● **Extrait de page**:
▬▬▬▬▬▬
Bourgogne

Tribunal de Villefranche-sur-Saône/ Flavescence dorée - Nouveau rendez-vous judiciaire le 15 décembre pour Thibault Liger-Belair

Tribunal de Villefranche-sur-Saône/ Flavescence dorée  - Nouveau rendez-vous judiciaire le 15 décembre pour Thibault Liger-Belair

La guerre de Troie, version Jean Giraudoux. Le procès de Thibault Liger-Belair n’a pas eu lieu. Ni réquisition, ni plaidoirie, l’affaire s’est arrêtée à l’évocation de la nullité de la citation. Quelques arguments de fond ont été évoqués mais Défense et Parquet ont été d’accord pour parler de « vice de procédure » et inciter le tribunal à reciter et réexaminer l’affaire. Impression d’une confusion à la fois géographique, administrative et juridique. Les explications d'info-chalon.com.

Affaire numéro deux inscrite ce mardi après-midi au rôle du tribunal de Villefranche-sur-Saône. Un rendez-vous citoyen était organisé peu avant l’audience, avec du vin et un casse-croûte, par les divers soutiens du viticulteur. Banderoles accrochées aux grilles du Palais de justice, des dizaines de messages de soutien scotchés aux barreaux, un apéro convivial est assez discret pour cause de deuil national sur le trottoir à la bonne franquette. Ambiance bon enfant parmi les militants environnementalistes et les amis du vigneron, qui n’a pas voulu répandre de l’insecticide sur ses vignes de Moulin-à-vent pendant l’année 2013, alors qu’un arrêté préfectoral de Saône-et-Loire lui en faisait obligation. Ses vignes sont à cheval entre Rhône et Saône-et-Loire, sur les communes de Chenas (69) et Romanèche-Thorins (71). C’est bien là le cœur du problème, symbolisé par une petite route frontière goudronnée de trois mètres de large. La qualité du vin se moque des frontières administratives. Et, comme l’a dit Me Michel Desilets, l’avocat du prévenu, la cicadelle, vilain insecte soupçonné d’être le vecteur de la flavescence dorée, jaunisse irrémédiable de la vigne ne doit pas y attacher d’importance non plus.  La préfecture de Saône-et-Loire, si.
▬▬▬▬▬▬
● **Données enregistrées**:
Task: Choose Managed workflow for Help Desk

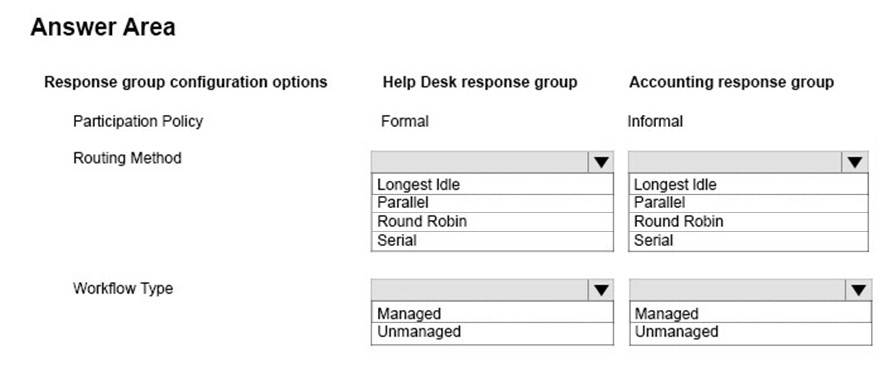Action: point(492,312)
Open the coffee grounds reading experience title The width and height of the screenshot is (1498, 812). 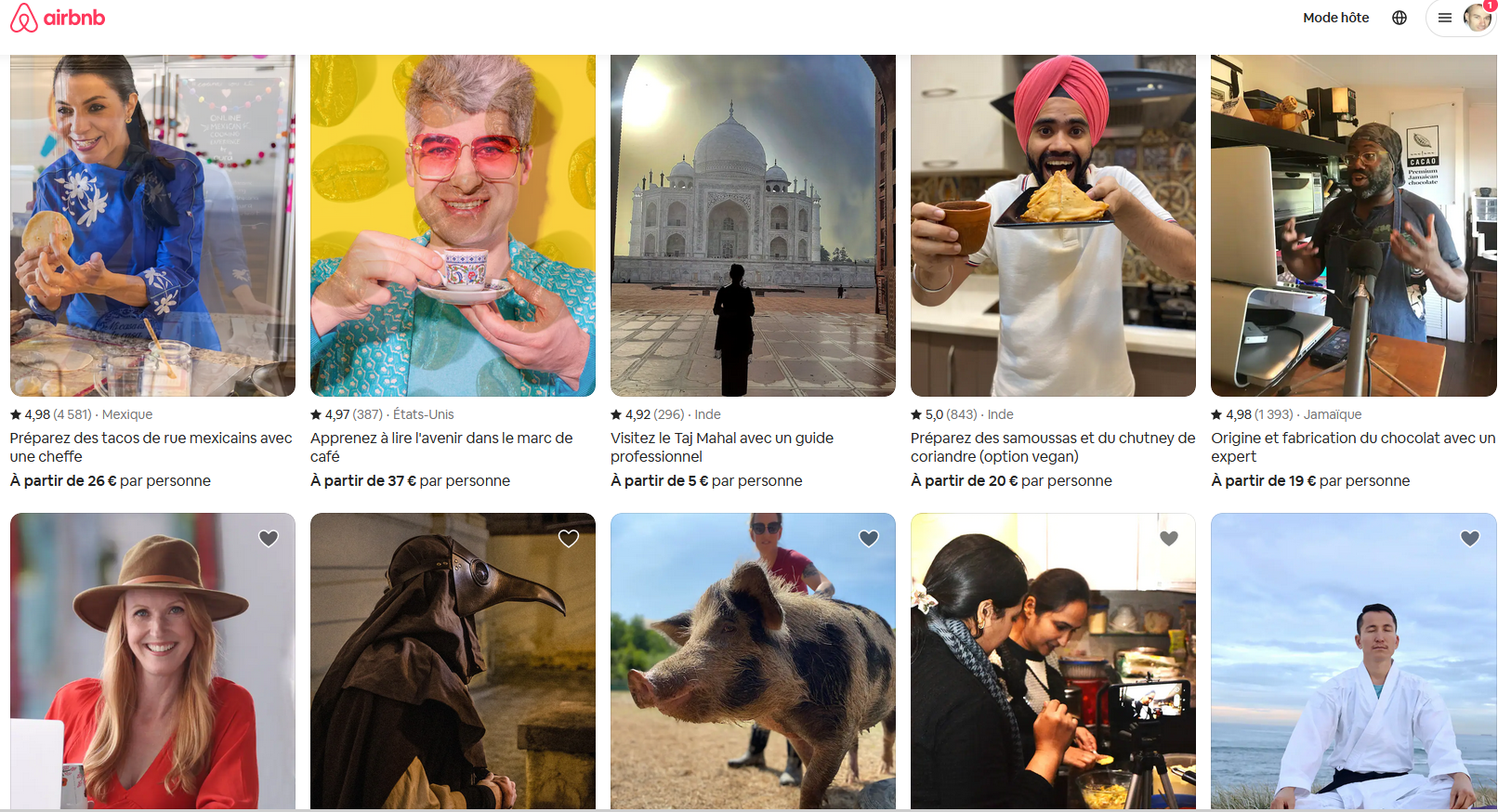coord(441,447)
▬▬▬▬▬▬
● **Énoncé de l'exercice**:
Poursuivez l'article sur le procès de Thibault Liger-Belair en reprenant juste après sa dernière phrase.

● **Réponse proposée**:
 

Nullité des poursuites ?

 

L’examen de l’affaire n’est pas allée plus loin que la contestation de la citation à comparaître. A l’ « aberration administrative » concernant un domaine partagé entre deux départements qui ne donnent pas les mêmes obligations pour lutter contre un fléau viticole, vient –semble-t-il -s’ajouter « une aberration géographique ». « On a affaire à une citation à comparaître avec une erreur matérielle » souligne l’avocat du viticulteur. Et à la grande surprise de la défense, le ministère public abonde dans le même sens : « Il y a eu erreur sur le lieu du constat effectué par les services de la préfecture de Saône-et-Loire, note le procureur Grégoire Dulin. Les observations des services préfectoraux de Saône-et-Loire ont été faites à Chenas en novembre 2013, une commune du Rhône qui n’est pas concernée par l’arrêté d’octobre 2012. ! De plus, la qualification de l’infraction n’est pas rédigée correctement ni précisément, les observations sont lacunaires, on ne sait pas assez précisément ce qui est reproché au prévenu. ». Convoqué pour « refus d’effectuer les mesures de protection des végétaux », un délit sanctionné par un article des codes ruraux et  pénaux, Thibault prend soin de la même façon de ses vignes bi-départementales.

 

L’arrêté préfectoral rendant l’insecticide obligatoire en Saône-et-Loire n’aurait jamais été validé par le Ministère…

 

Autre argument développé par Me Desilets pour annuler la citation, le devenir de l’arrêté préfectoral du 25 octobre 2012. En cas de mesure d’urgence, comme la lutte contre la flavescence dorée peut l’être, un arrêté préfectoral a deux semaines pour être validée par le ministère. Or, selon la défense, l’arrêté bourguignon qui a créé désobéissance et polémique chez les viticulteurs en imposant l’insecticide à tous …ne l’a jamais été.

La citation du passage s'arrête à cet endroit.